When bunions form, the result is the movement of the great toe towards the extremity of the foot. There is a lateral shift that is caused by the shifting of the first metatarsal bone. The shift in the bone causes its head to protrude, and eventually starts to put pressure on the skin from the inside out. The resultant pressure causes the foot to rub against shoes. The protrusion causes a thickening of the skin, and the area becomes quite painful to the touch.
Treatment Options For Bunions
There are a myriad of treatment options for bunions, depending on the severity of the condition. The first preventative measure is the insertion of footwear modifiers. These can include soft insoles that cushion the area. Because the foot undergoes an expansion of the width of the foot, there will eventually be a limit to the shoes that can be purchased. Corrective action via minimally invasive surgery is an option that you will have to investigate. The treatment that facilitates the treatment of bunions is the minimally invasive keyhole corrective surgery.
As a start, you will consult with your orthopaedic surgeon, who will assess your current condition. Via a series of both external checks, and internal checks such as via an MRI or an X-ray, the severity of the protrusion can be determined.
How is a Key Hole Correction Conducted?
The image above, is a case of a patient with a bunion. The treatment for this bunion was a minimially invasive key hole procedure. The case was treated in the day, the outcome was immediate weight bearing, with no plaster required. As medical technologies evolve, there is a transition between keyhole surgery, and open bunion surgery which is the more traditional methodology. Keyhole surgery is proving to be reliable, and is showcasing advantages compared to open surgery. From a cosmetic perspective, there are much smaller scars present after surgery, due to the smaller incisions made, which makes the healing process more pleasant. When open surgeries, the larger scars can induce higher risks of infection.
The additional benefit to keyhole bunion surgery, is the fact that there is minimal disruption of soft tissue, resulting in reduced pain and swelling post surgery. The patients are able to walk much sooner than those with open surgery and recover faster, with the help of physical therapy.
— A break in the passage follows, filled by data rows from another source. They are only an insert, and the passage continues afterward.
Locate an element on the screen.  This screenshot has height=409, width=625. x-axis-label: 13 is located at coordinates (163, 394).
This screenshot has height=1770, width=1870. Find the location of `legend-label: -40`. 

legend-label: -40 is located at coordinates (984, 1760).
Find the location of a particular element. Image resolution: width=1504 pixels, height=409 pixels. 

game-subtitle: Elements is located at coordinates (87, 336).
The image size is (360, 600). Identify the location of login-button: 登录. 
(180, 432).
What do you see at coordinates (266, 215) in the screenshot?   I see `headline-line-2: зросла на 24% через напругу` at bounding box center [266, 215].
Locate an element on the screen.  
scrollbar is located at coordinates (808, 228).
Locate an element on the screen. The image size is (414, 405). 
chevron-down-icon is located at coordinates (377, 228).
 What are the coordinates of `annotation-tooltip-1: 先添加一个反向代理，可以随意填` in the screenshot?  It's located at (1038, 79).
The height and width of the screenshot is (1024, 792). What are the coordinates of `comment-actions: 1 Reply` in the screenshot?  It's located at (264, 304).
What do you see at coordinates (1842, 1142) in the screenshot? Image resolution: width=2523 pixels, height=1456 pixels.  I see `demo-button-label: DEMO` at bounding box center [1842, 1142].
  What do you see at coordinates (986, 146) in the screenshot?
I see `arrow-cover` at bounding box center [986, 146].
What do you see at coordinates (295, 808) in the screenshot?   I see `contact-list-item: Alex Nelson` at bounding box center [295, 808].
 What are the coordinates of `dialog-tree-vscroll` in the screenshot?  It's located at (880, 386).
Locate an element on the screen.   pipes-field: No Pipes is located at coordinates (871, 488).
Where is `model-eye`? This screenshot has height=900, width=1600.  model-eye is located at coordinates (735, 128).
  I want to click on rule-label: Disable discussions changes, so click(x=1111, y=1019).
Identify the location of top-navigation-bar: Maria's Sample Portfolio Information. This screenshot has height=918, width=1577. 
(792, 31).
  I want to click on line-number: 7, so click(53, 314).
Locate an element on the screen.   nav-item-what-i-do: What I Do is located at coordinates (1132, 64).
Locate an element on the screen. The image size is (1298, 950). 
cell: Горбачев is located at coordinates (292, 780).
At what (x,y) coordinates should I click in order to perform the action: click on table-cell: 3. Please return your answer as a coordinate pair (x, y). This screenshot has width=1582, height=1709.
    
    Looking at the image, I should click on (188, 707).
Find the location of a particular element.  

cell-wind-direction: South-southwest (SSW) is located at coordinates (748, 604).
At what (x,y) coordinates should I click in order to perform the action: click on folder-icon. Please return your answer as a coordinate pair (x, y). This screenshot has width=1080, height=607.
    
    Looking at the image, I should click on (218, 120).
During your keyhole surgery, your orthopaedic surgeon will perform a procedure known as minimally invasive bunion surgery (MIS) or minimally invasive chevron Akin bunion surgery (MICA). The procedure will involve the introduction of very small incisions centred around the bunion. The surgeon will then make a series of cuts, removing segments of bone until the foot is normalized in terms of dimensions. The following is the image of the patient, after surgery.
With the aforementioned benefits of the surgical procedure presented, if you have a bunion, talk to your orthopaedic surgeon and identify if this path will be the one for you. Your health is your wealth. With keyhole surgery, you will be able to walk right after the procedure. You will be supported with crutches, and your feet will be covered with soft bandages for approximately two weeks. Within four weeks, you will be able to resume physical activities.